[Saved entries]
+-------+
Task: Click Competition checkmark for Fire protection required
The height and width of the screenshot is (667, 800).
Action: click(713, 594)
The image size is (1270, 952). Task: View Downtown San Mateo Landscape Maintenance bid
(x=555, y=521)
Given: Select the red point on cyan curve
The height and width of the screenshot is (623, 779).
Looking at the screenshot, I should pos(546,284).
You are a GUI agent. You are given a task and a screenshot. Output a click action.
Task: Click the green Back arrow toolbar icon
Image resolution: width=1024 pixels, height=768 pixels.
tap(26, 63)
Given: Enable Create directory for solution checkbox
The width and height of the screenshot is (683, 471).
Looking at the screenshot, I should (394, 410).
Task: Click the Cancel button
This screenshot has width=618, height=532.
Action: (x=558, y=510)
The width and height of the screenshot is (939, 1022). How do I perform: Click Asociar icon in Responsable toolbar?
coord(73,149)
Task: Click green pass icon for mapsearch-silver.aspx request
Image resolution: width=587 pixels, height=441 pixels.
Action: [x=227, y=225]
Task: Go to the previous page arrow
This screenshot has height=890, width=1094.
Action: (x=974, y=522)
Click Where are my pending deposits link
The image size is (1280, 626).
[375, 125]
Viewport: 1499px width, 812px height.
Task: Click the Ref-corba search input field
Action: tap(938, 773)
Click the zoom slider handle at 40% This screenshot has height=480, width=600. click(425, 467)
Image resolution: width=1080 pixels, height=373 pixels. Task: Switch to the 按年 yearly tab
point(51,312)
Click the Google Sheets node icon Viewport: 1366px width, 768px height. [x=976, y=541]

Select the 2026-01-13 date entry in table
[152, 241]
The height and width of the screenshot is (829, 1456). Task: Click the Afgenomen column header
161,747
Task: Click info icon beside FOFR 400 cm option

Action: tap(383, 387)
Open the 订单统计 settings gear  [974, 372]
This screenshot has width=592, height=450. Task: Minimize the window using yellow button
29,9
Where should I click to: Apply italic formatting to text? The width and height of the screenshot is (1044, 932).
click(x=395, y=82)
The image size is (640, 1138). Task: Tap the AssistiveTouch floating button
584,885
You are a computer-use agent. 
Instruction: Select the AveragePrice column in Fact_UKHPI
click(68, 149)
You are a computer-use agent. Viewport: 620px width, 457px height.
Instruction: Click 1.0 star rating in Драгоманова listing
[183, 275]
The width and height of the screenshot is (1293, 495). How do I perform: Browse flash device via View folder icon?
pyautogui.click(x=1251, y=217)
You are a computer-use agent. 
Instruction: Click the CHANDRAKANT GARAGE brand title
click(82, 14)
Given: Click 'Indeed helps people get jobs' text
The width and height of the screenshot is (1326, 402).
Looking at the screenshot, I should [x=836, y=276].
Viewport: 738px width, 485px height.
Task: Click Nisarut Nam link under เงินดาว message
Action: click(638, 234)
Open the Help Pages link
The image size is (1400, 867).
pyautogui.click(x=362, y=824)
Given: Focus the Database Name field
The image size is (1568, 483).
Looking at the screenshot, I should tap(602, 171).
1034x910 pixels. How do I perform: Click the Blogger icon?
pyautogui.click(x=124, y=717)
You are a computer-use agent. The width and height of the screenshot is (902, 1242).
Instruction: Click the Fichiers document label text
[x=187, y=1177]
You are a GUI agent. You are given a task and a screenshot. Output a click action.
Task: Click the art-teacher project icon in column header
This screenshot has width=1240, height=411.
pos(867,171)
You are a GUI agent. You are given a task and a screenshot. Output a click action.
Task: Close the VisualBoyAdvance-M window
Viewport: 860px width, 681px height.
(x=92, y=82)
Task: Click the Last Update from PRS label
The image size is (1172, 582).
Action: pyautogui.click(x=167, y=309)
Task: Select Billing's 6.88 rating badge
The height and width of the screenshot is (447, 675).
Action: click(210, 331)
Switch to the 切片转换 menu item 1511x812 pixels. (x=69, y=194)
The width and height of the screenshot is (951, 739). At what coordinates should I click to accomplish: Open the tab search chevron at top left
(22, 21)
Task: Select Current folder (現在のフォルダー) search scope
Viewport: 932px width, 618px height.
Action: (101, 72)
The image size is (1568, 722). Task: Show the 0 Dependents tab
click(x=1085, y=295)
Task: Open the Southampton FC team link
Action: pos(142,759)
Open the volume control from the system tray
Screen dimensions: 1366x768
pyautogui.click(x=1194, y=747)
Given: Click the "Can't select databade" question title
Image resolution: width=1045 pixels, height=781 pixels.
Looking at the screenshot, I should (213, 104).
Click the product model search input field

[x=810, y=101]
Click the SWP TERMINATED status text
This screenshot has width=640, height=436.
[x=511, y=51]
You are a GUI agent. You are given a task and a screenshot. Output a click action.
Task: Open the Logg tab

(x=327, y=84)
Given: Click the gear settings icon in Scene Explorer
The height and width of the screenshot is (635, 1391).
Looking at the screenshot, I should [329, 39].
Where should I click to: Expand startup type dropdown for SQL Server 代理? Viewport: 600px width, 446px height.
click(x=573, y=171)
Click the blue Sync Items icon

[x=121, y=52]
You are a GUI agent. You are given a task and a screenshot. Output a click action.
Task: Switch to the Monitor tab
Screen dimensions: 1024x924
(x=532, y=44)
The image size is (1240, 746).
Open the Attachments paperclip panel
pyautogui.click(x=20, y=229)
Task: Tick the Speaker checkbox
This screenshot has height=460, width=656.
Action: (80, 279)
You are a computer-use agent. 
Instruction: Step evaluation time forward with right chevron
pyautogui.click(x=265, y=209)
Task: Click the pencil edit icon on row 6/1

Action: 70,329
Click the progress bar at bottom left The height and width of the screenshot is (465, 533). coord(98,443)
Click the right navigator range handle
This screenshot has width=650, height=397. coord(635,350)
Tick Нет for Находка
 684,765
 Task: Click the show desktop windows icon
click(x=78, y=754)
+-------+
▶ [Task prompt]:
Go line by line through the data, copying each one that contains the word "from".

▶ [Exercise output]:
Task: Click the Last Update from PRS label
Open the volume control from the system tray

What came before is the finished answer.